## Task directions
What lines below mention the word "computer"? Copy each one.

[Data for review — start]

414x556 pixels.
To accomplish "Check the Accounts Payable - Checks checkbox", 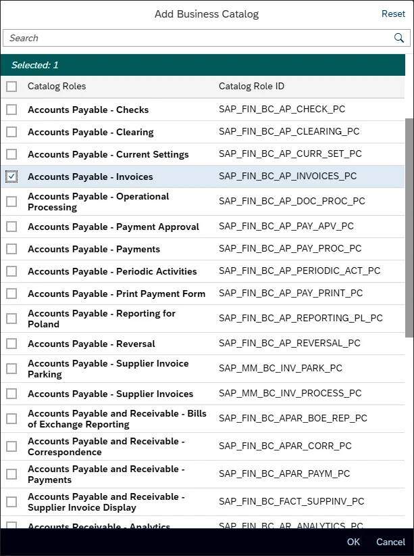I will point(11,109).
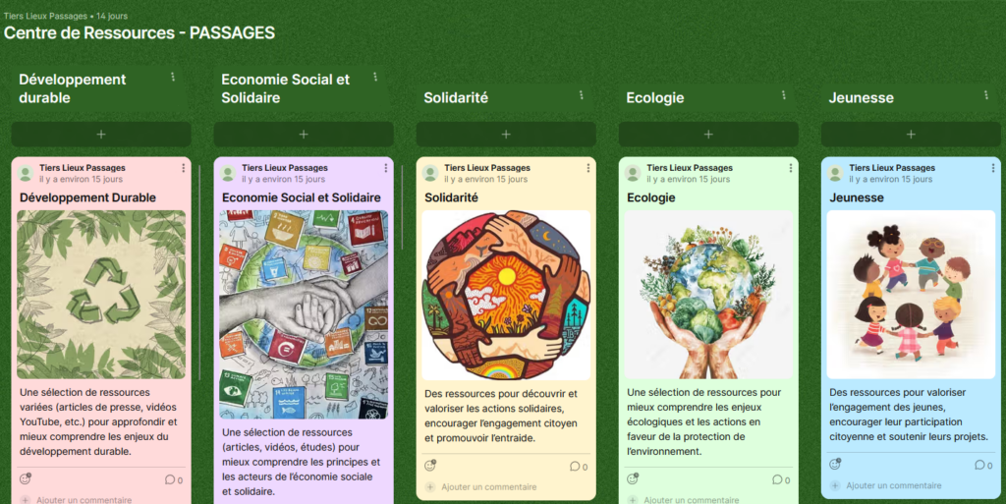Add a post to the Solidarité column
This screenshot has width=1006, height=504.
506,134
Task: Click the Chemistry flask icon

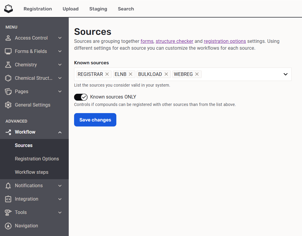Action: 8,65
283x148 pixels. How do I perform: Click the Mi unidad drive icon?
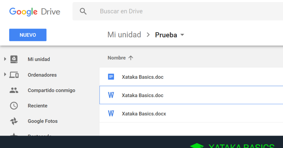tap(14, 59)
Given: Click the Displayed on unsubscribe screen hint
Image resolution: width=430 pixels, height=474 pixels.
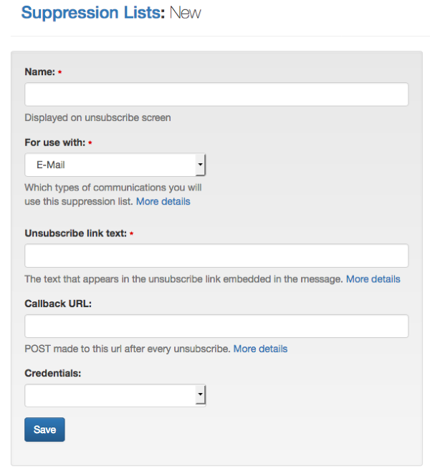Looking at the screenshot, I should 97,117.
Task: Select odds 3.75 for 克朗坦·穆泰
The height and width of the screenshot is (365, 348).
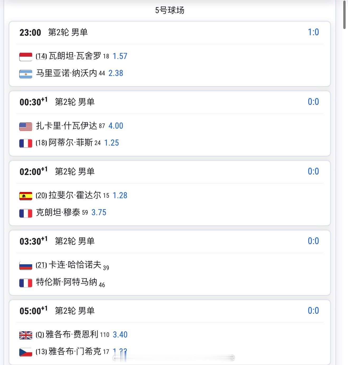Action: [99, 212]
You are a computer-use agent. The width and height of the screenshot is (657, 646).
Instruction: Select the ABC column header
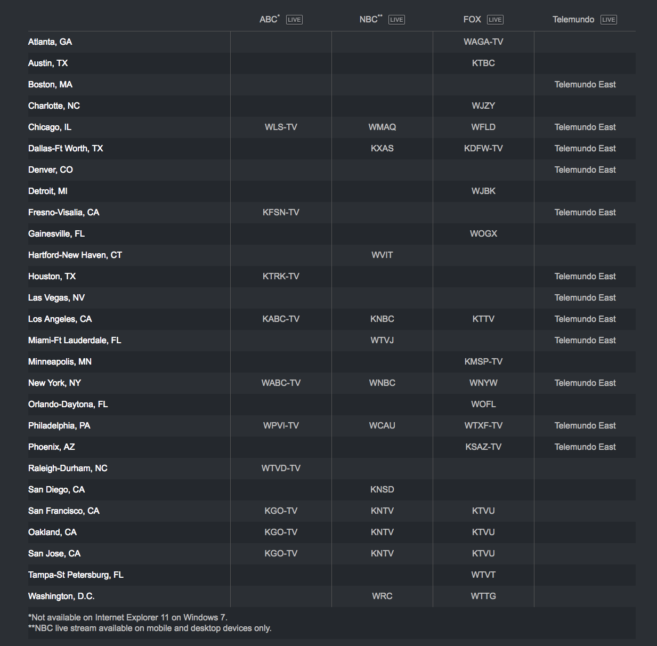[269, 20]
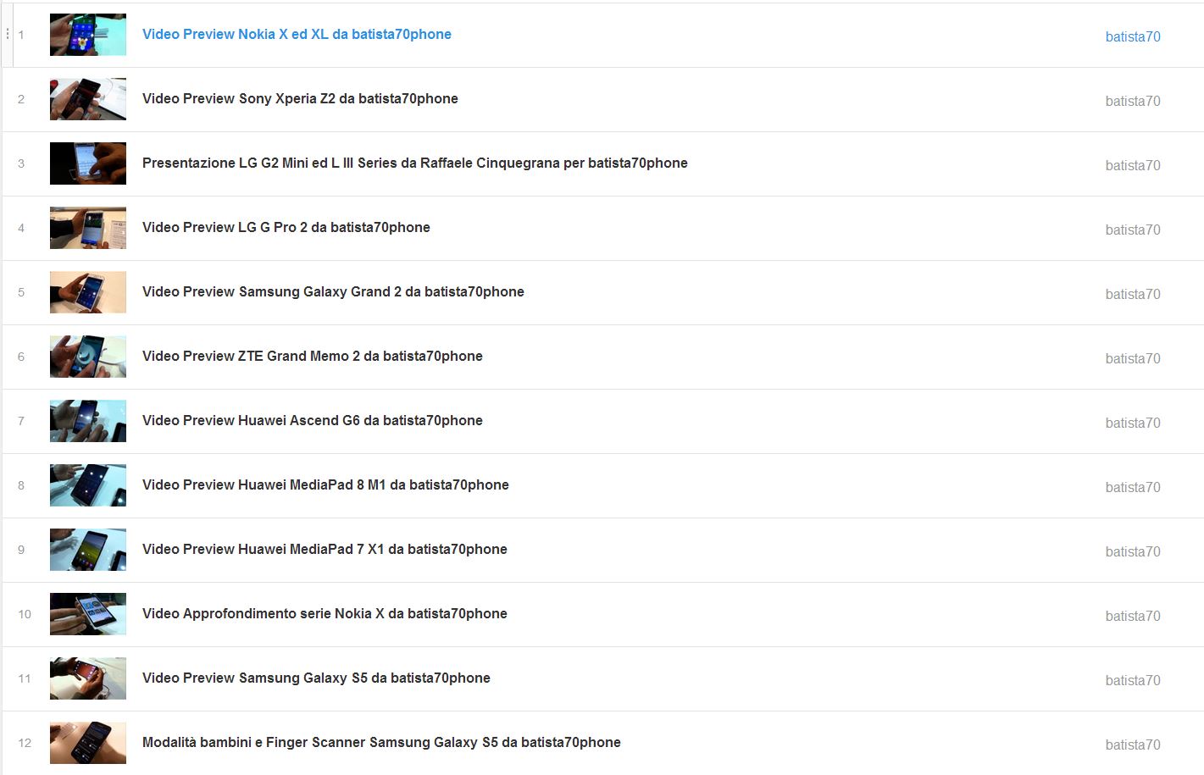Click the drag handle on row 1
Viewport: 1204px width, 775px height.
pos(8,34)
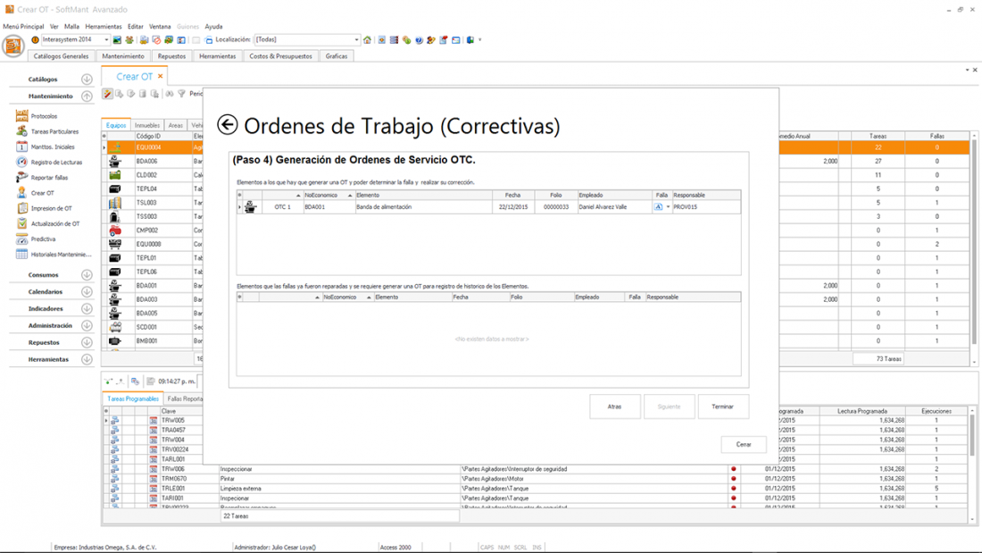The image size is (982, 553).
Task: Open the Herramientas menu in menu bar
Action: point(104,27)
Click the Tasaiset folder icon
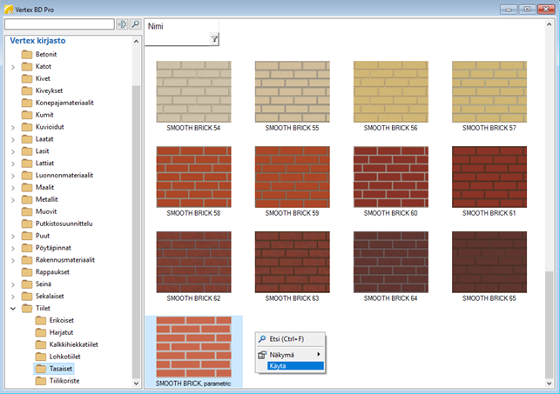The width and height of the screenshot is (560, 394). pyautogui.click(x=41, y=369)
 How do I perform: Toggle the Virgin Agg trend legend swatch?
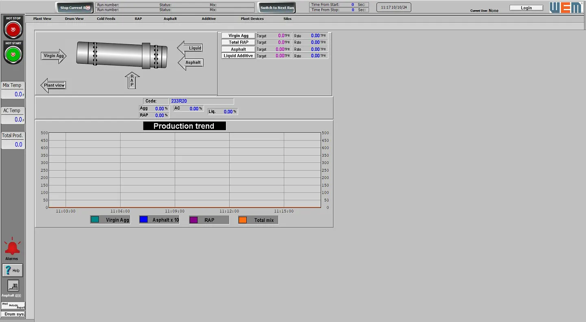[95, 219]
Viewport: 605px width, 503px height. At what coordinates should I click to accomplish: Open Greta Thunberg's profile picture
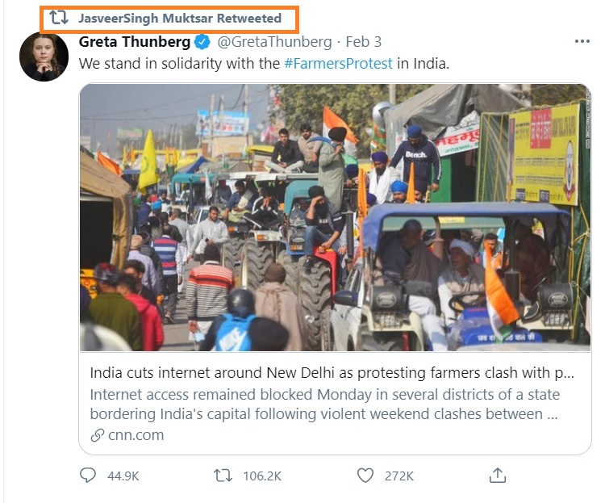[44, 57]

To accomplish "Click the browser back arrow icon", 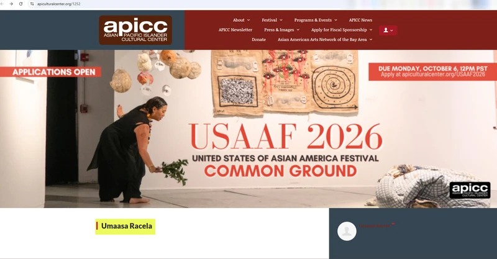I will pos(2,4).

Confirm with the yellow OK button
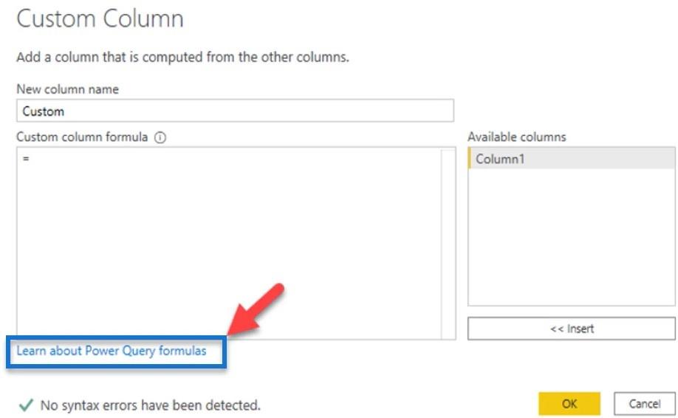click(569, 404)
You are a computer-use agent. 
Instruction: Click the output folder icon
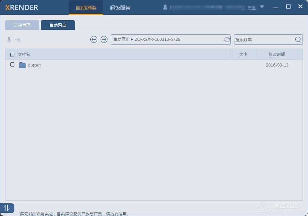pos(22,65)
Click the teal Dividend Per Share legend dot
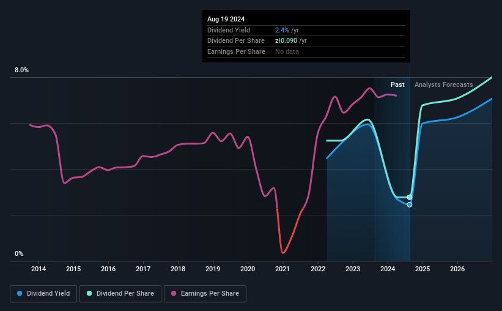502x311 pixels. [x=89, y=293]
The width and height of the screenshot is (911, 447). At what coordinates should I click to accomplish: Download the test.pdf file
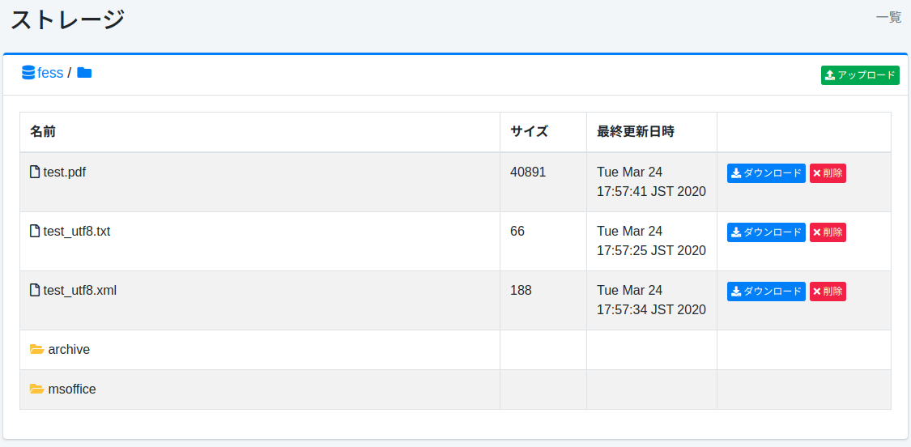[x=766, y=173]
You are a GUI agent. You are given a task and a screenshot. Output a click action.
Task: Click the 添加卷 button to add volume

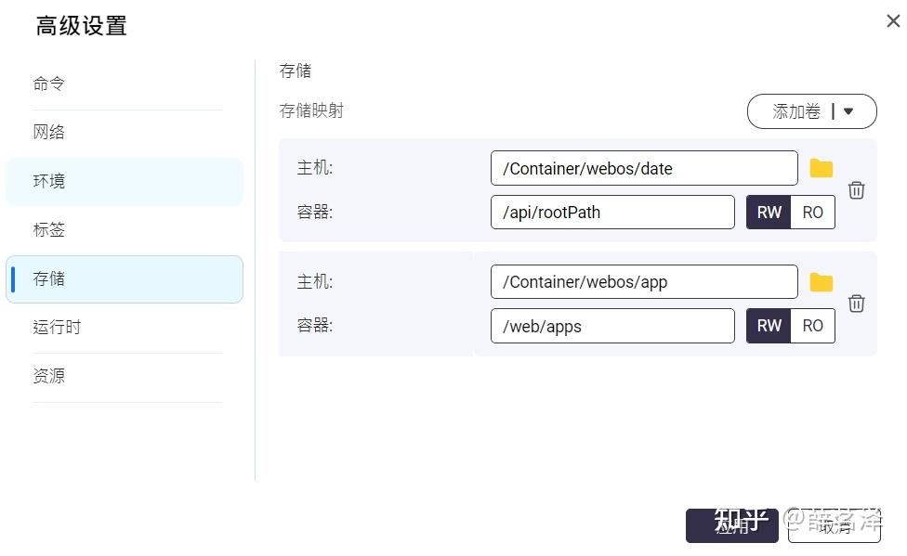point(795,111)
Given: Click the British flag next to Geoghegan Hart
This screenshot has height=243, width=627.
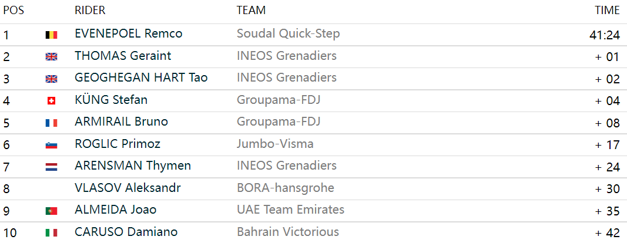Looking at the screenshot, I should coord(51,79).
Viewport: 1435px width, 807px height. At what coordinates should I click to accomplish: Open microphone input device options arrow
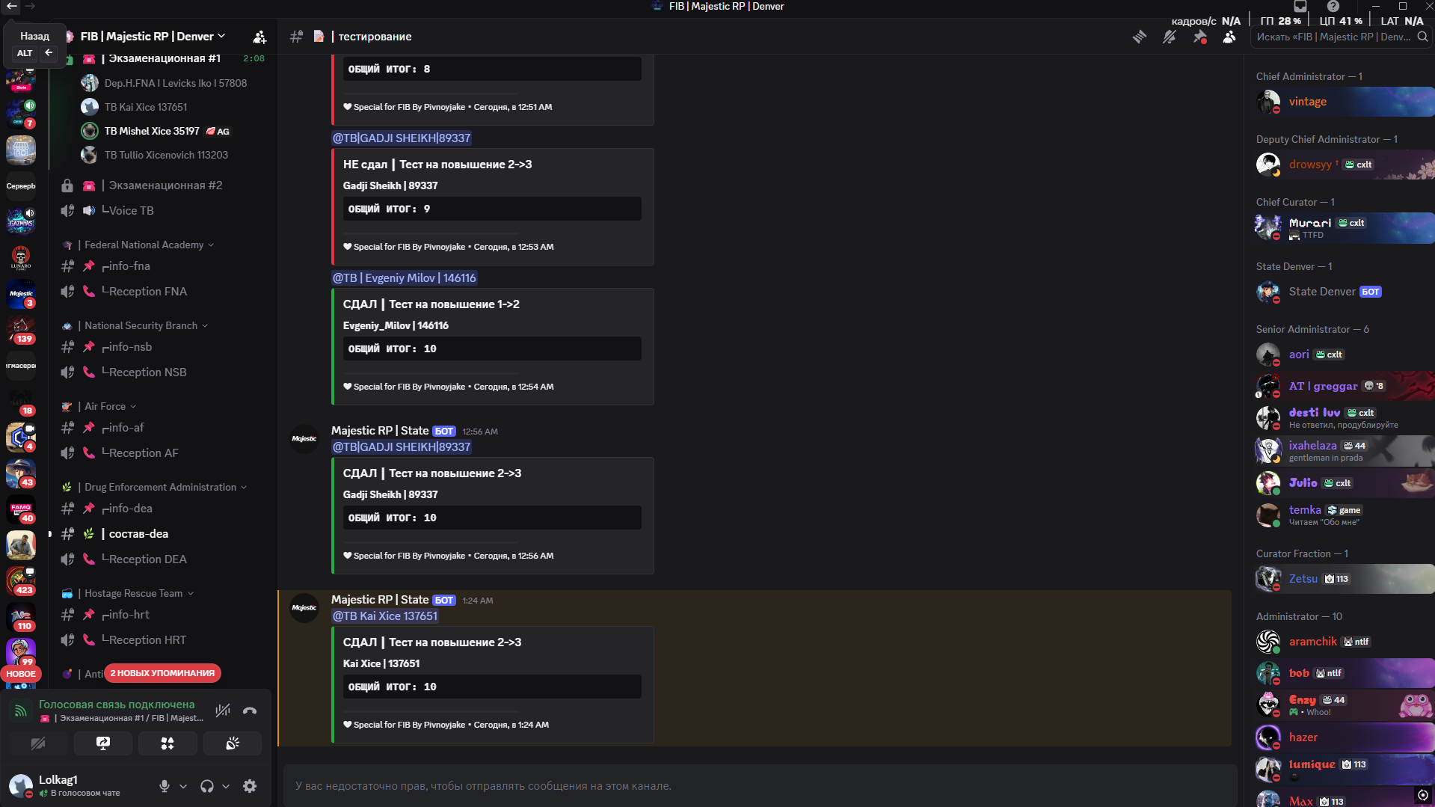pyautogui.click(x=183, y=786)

[Data for review — finish]

## Output of the task
You are a computer-use agent. The width and height of the screenshot is (657, 646).
You are a computer-use agent. 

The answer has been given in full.